== Exercise 1 ==
Answer these questions about the newsgroup post:
(a) What date and time does the post's header give?
(b) In the widget example, what should each new widget from a different vendor not need, unless it has a really special need?
(c) Which two approaches are named for tracking attributes that are not known up front?

== Passage to read ==
Re: EAV (Re: Object-relational impedence)

From: Brian Selzer <brian_at_selzer-software.com>
Date: Sun, 30 Mar 2008 03:55:56 GMT
Message-ID: <gbEHj.17136$5K1.12616_at_newssvr12.news.prodigy.net>


"topmind" <topmind_at_technologist.com> wrote in message news:988c8429-32c9-4aa6-a913-c241da9eba32_at_h11g2000prf.googlegroups.com...
>
>
> Brian Selzer wrote:
>> "topmind" <topmind_at_technologist.com> wrote in message
>> news:f743faa4-962b-4048-9d3d-203951b57e17_at_e6g2000prf.googlegroups.com...
>> >
>> >
>> > Brian Selzer wrote:
>> >> "topmind" <topmind_at_technologist.com> wrote in message
>> >> news:1f649255-eba1-4e82-82b1-99228e761fa5_at_c19g2000prf.googlegroups.com...
>> >> >
>> >> >
>> >> > Brian Selzer wrote:
>> >> >> "topmind" <topmind_at_technologist.com> wrote in message
>> >> >> news:79cae24d-bca7-47e5-94f6-7bb5bfa508f1_at_s8g2000prg.googlegroups.com...
>> >> >> >
>> >> >> >
>> >> >> > Brian Selzer wrote:
>> >> >> >> "topmind" <topmind_at_technologist.com> wrote in message
>> >> >> >> news:a8855c5d-1e3f-46ef-a99a-5c09b94bfba5_at_u10g2000prn.googlegroups.com...
>> >> >> >> > (addendum)
>> >> >> >> >
>> >> >> >> > For an example of the need for flexible columns/attributes,
>> >> >> >> > consider
>> >> >> >> > a
>> >> >> >> > relational-based GUI system where widget state and info are
>> >> >> >> > tracked
>> >> >> >> > in
>> >> >> >> > some kind of RDBMS. We want it to be able to add new widgets
>> >> >> >> > from
>> >> >> >> > different vendors without each widget needing its own table(s)
>> >> >> >> > (unless
>> >> >> >> > its a really special need).
>> >> >> >> >
>> >> >> >> > There seems to be a need for either a EAV table (row-based
>> >> >> >> > dynamism)
>> >> >> >> > or Dynamic Relational (column-based dynamism) of some kind so
>> >> >> >> > that
>> >> >> >> > attributes that are not known up-front can be tracked.
>> >> >> >> >
>> >> >> >> > If you suggest otherwise, please present your design.

== Exercise 2 ==
Gather every line of the listing below that contains the string "Task", and copy each one in full.

[Target position records]
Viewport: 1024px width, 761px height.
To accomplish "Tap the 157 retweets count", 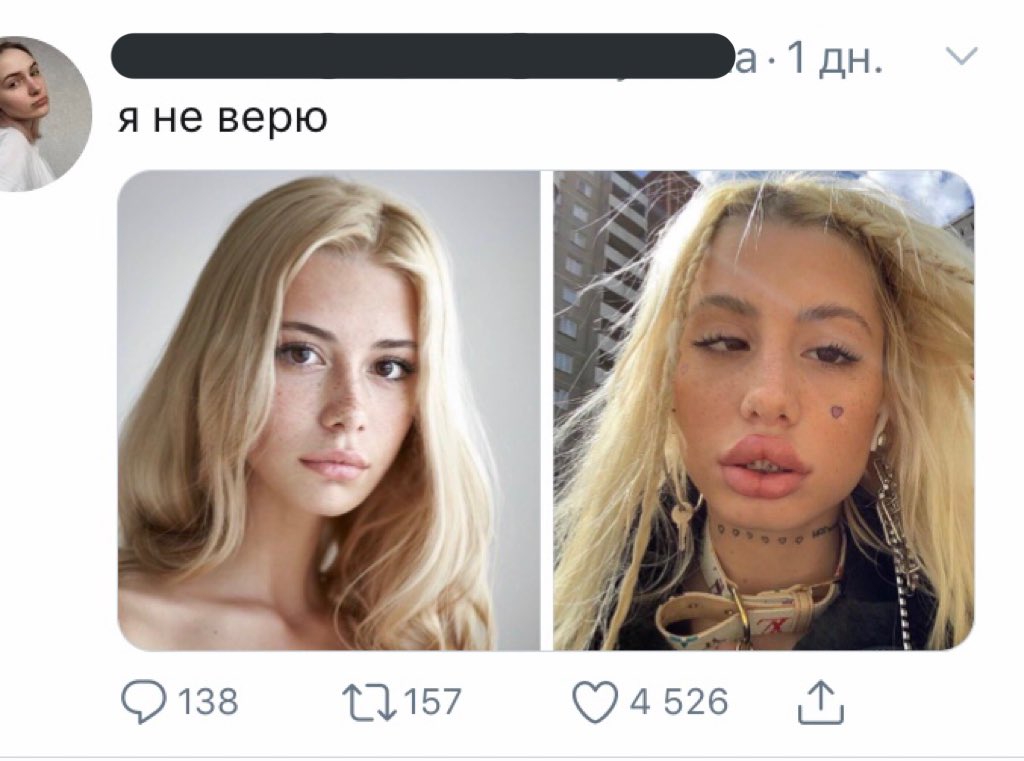I will click(433, 702).
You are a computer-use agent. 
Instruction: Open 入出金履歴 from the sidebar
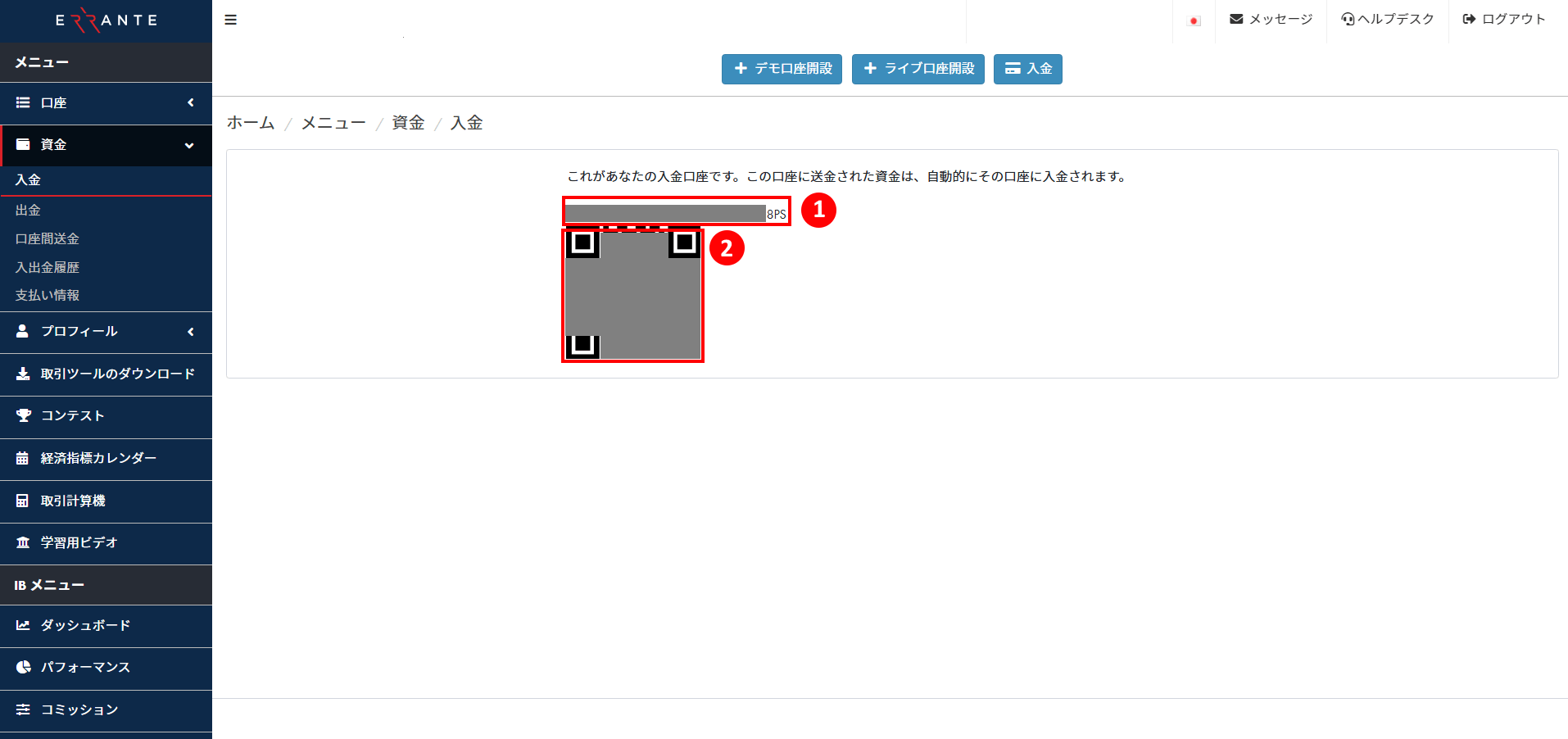[x=48, y=267]
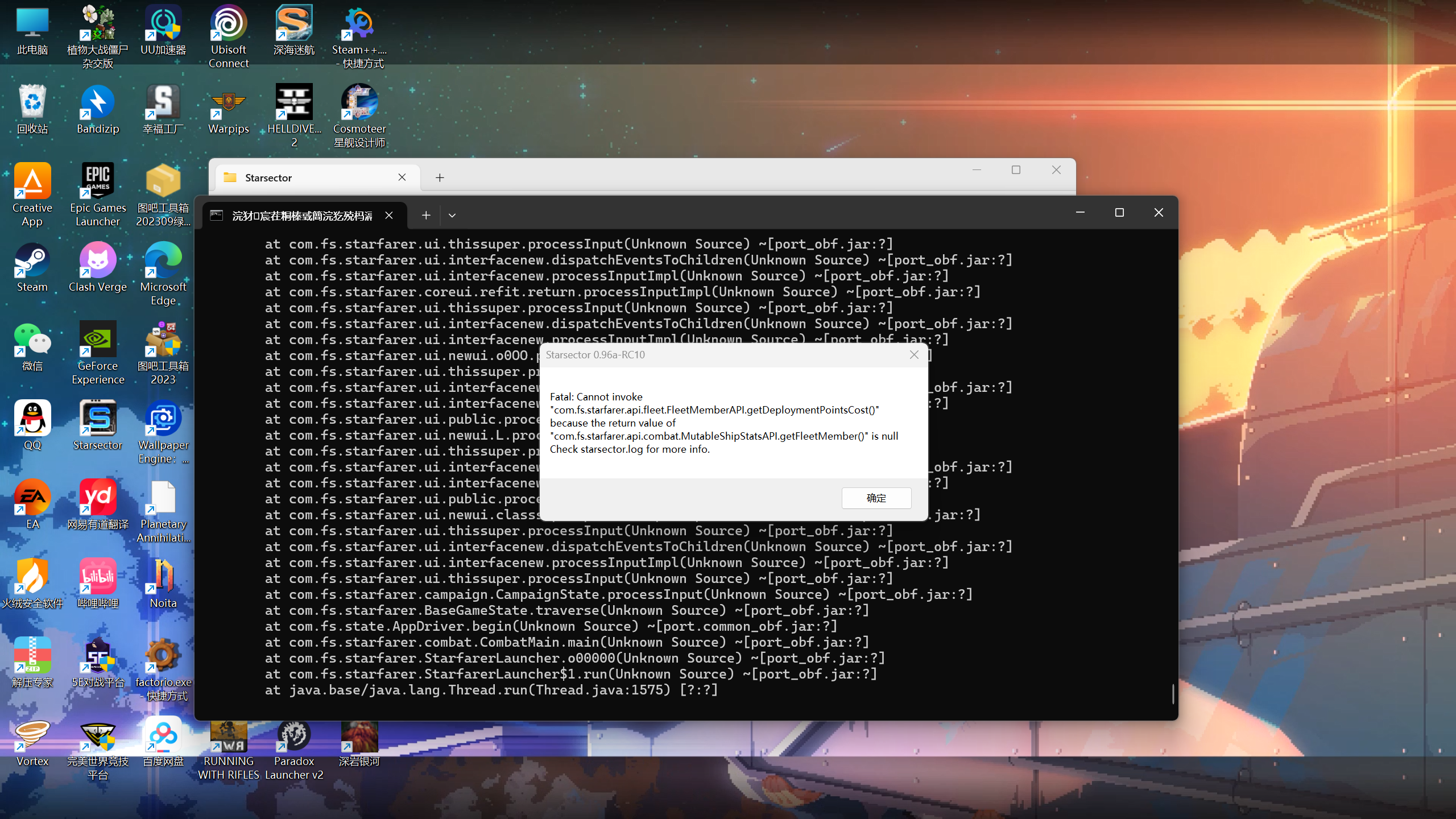Image resolution: width=1456 pixels, height=819 pixels.
Task: Open terminal tab dropdown chevron
Action: click(452, 216)
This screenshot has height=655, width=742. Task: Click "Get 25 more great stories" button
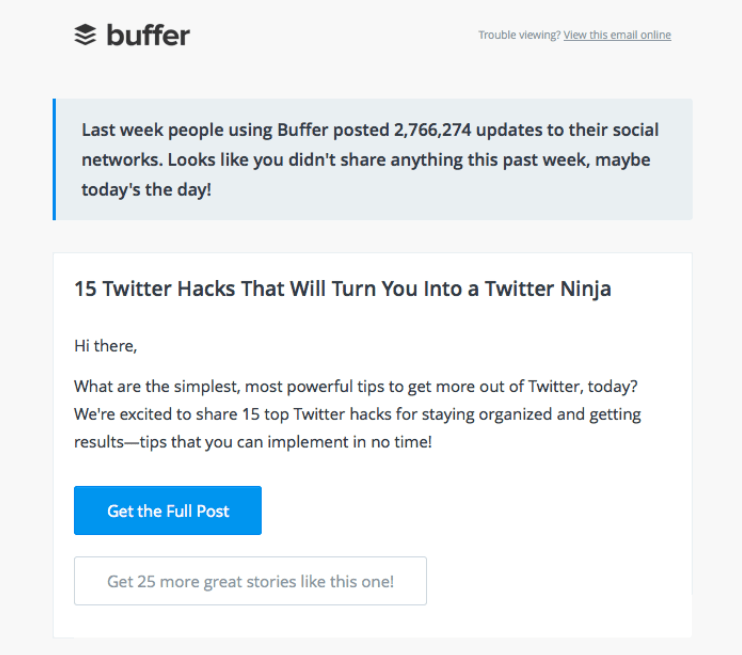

== Right answer 1 ==
(a) Sun, 30 Mar 2008 03:55:56 GMT
(b) Its own table(s)
(c) An EAV table (row-based dynamism) or Dynamic Relational (column-based dynamism)

== Right answer 2 ==
Task: Open terminal tab dropdown chevron
This screenshot has height=655, width=742. Task: Click "Get 25 more great stories" button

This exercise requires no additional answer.